▸ STATED PROBLEM: Using the team-news text, explain why Conor Gleeson of Waterford would not play in the final.

▸ SELECTED TEXT:
Cork’s Colm Lyons was named as linesman and standby referee with Paud O’Dwyer of Carlow on the other line. The sideline official were Johnny Murphy from Limerick. The umpires were John Ryan, Paul Ryan, Mick Butler, and Sean Bradshaw.

===Team news===
During Galway's win in the semi-final, Adrian Tuohy was involved in an incident where the helmet of Tipperary player Bonner Maher was pulled off. It was confirmed a few days later that he would face no sanction arising from the incident and would be free to play in the final.

During the semi-final win against Cork, Waterford's Austin Gleeson in a similar incident to Adrian Tuohy's pulled Luke Meade’s helmet off his head in the first half. It was confirmed on 15 August that he would also escape punishment from the CCCC for the incident and would be free to play in the final.
It was confirmed on 22 August that Waterford's Conor Gleeson would miss the final after being handed a one-match ban after receiving a straight red card in the semi-final win against Cork.

Jonathan Glynn was named in the starting line-up for Galway for the first time in two years, replacing Niall Burke in the half-forward line. Tadhg de Búrca returned to the Waterford line-up after being suspended for the semi-final, replacing the banned Conor Gleeson.

▸ SUPPLIED DATA:
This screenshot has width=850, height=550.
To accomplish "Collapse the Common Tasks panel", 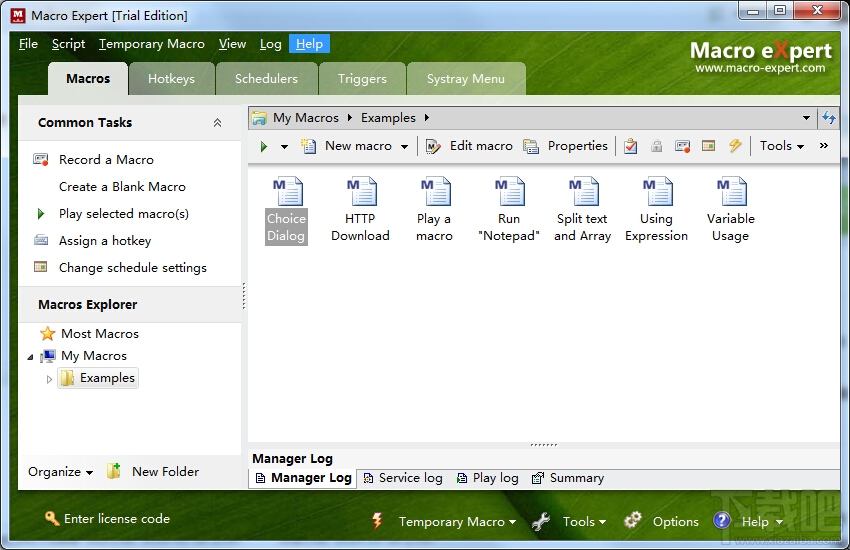I will pyautogui.click(x=217, y=123).
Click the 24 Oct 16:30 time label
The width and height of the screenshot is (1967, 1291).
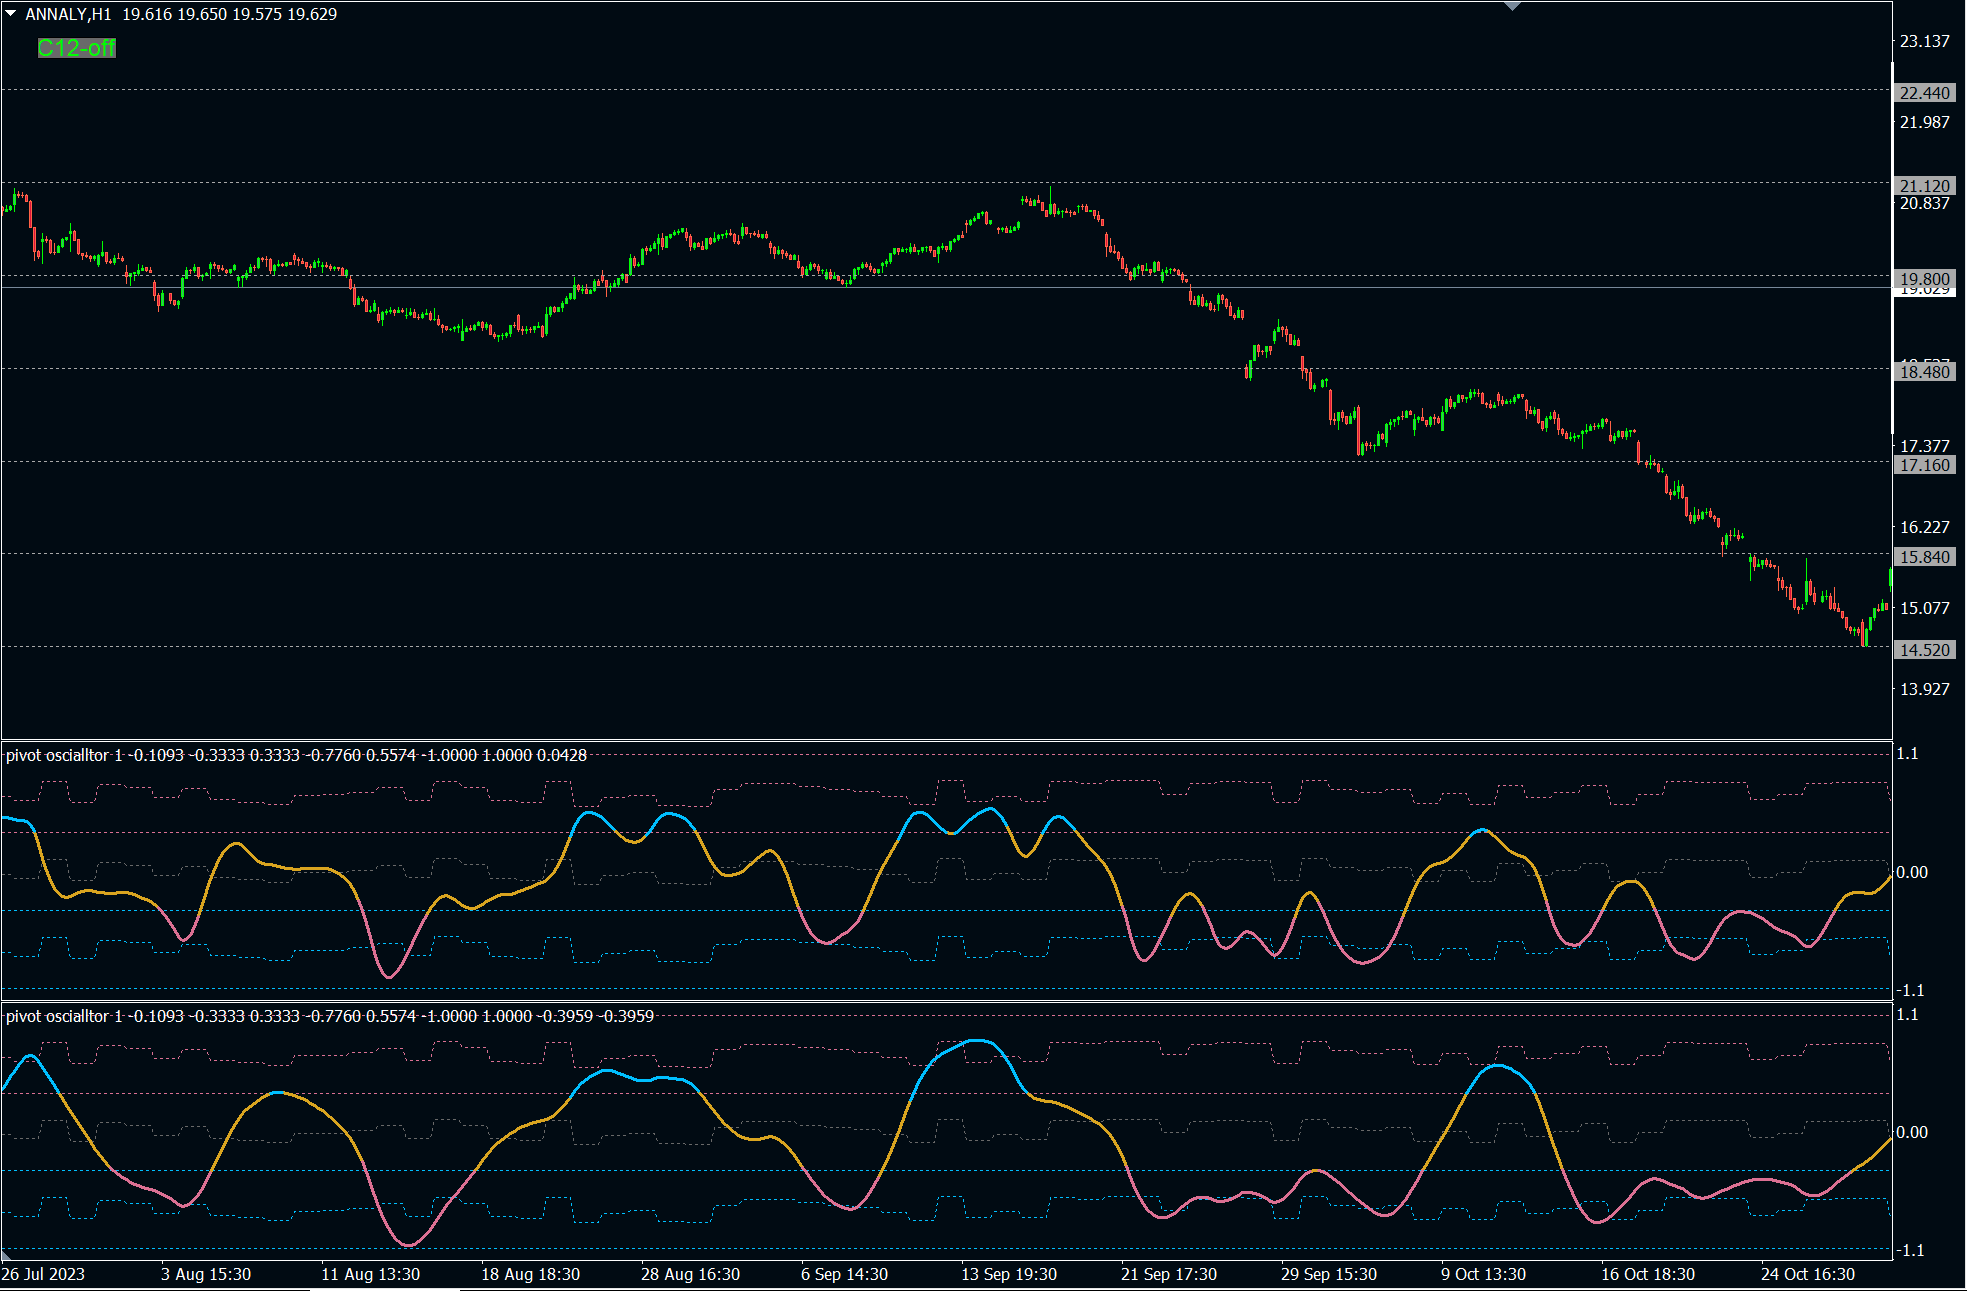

▸ PROBLEM SOLUTION: Conor Gleeson received a straight red card in Waterford's semi-final win against Cork. That earned him a one-match ban, confirmed on 22 August, so he missed the final, and Tadhg de Búrca replaced him in the line-up.